── SUPPLIED PASSAGE

2. Distributed Learning and Distributed Cognition
"Distributed learning is an instructional model that allows instructor, students, and content to be located in different, non-centralized locations also that instruction and learning occur independent of time and place. The distributed learning model can be used in combination with traditional classroom-based courses, with traditional distance learning courses, or it can be used to create wholly virtual classrooms" (Barr, R.B. and J. Tagg, 1995). This process of collaboration between people through the means of technology with out meeting face-to-face is very different from traditional distance learning programs.
Distributed Learning draws on multiple types of expertise and cultural knowledge from community resources outside of the school, (Dede, 2004). Distributive learning distributes the expertise amongst the players, all learning from one another and adding their own understanding and life experiences to the group. With all participants contributing their knowledge to the learning environment, the information becomes rich. Distributed Learning is considered an improvement over traditional classroom learning because of the variety and breadth of the collective of participants, both human and "inanimate," who are contributing to the overall knowledge/experience base.
Distributed cognition is the process of interaction between people on a project collectively, but as soon as they separate and go back to working individually the collective cognition disappears (Hutchins, 1995). Essentially, there are three players: the individual, the group, and the environment within which all are interacting (Gureckis, T. & Goldstone, R., 2006). It is a branch of science that proposes that human knowledge and cognition do not just come from the individual, but from external, distributed environmental factors such as computers, objects, data, tools, and other individuals. (American Heritage Dictionaries, 2007, 1)
Distributed Cognition and Distributed Learning can be engaged at the same time, while distributed learning takes place as individuals continue to evolve, that evolution often takes place as individuals begin to "share one mind. Jazz improvisation presents a potent example. A musician can play what is written on the pages of the musical score. Several musicians practicing a particular piece to hone individual and collective talents is at the essence of collaborative learning. All while working together with a goal to share one musical thought.
Frnak Barret (1998) discusses seven characteristics that allow a jazz bands to “improvise coherently and maximize social innovation in a coordinated fashion.”
1. Provocative Competence – Deliberate efforts to interrupt habit patterns
2. Embracing errors as a source of learning
3. Shared orientation toward minimal structures that allow maximum flexibility
4. Distributed task – continual negotiation and dialogue toward dynamic synchronization
5. Reliance on retrospective sense-making
6. “Hanging out” – Membership in a community of practice
7. Taking turns soloing and supporting.

────
── DATA LINES

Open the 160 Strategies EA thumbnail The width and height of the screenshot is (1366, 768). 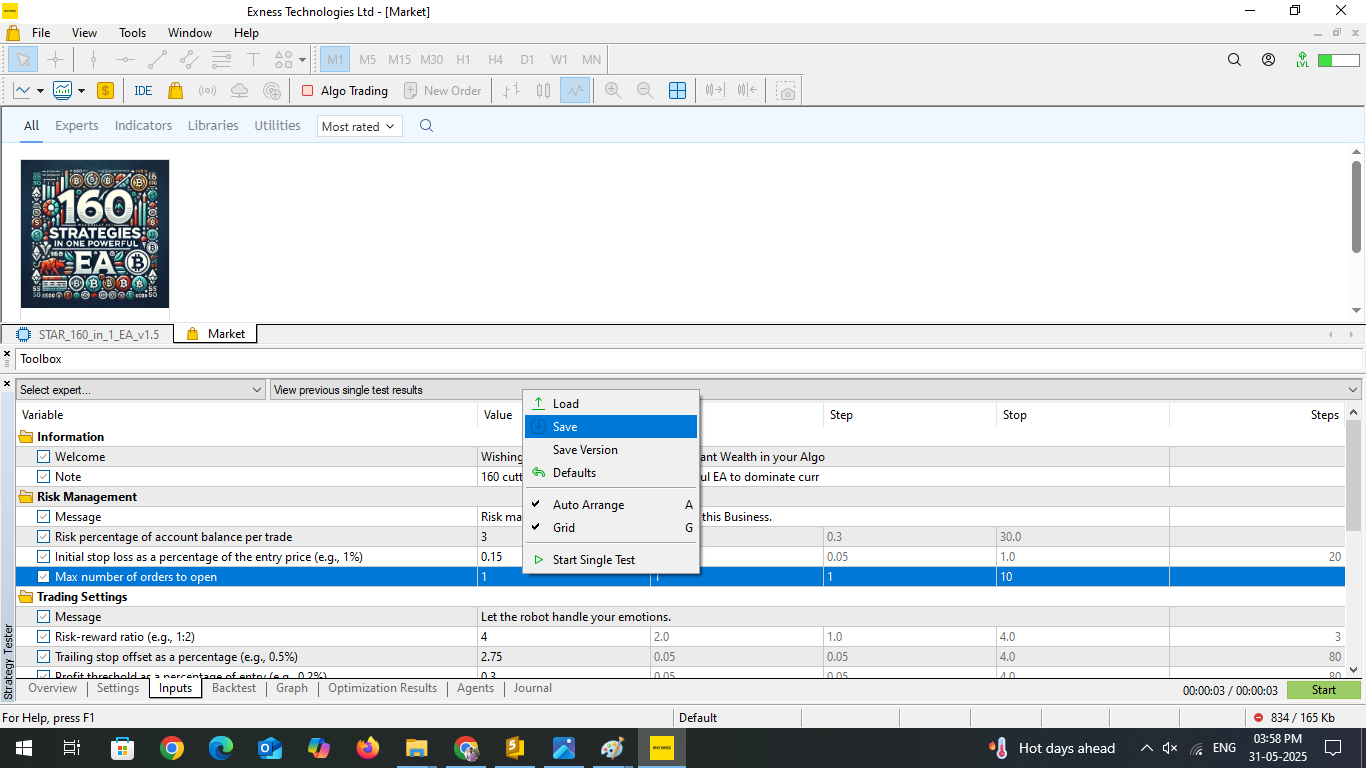point(95,234)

────

- [PROBLEMS TO SOLVE]
1) In the passage on distributed learning and distributed cognition, what are the three players in distributed cognition?
2) Decide whether each statement agrees with the passage on distributed learning and distributed cognition. (a) Distributed learning can be used to create wholly virtual classrooms. (b) Collective cognition remains after people separate and return to working individually. (c) One characteristic of jazz bands listed in the passage is embracing errors as a source of learning.
3) Reproduce the passage on distributed learning and distributed cognition from "Distributed Learning draws" up to and including "overall knowledge/experience base.".
Answer using only the passage on distributed learning and distributed cognition.

- [SOLUTION SET]
1) The individual, the group, and the environment within which all are interacting.

2)
(a) Yes: "or it can be used to create wholly virtual classrooms"
(b) No: "as soon as they separate and go back to working individually the collective cognition disappears"
(c) Yes: "Embracing errors as a source of learning"

3)
Distributed Learning draws on multiple types of expertise and cultural knowledge from community resources outside of the school, (Dede, 2004). Distributive learning distributes the expertise amongst the players, all learning from one another and adding their own understanding and life experiences to the group. With all participants contributing their knowledge to the learning environment, the information becomes rich. Distributed Learning is considered an improvement over traditional classroom learning because of the variety and breadth of the collective of participants, both human and "inanimate," who are contributing to the overall knowledge/experience base.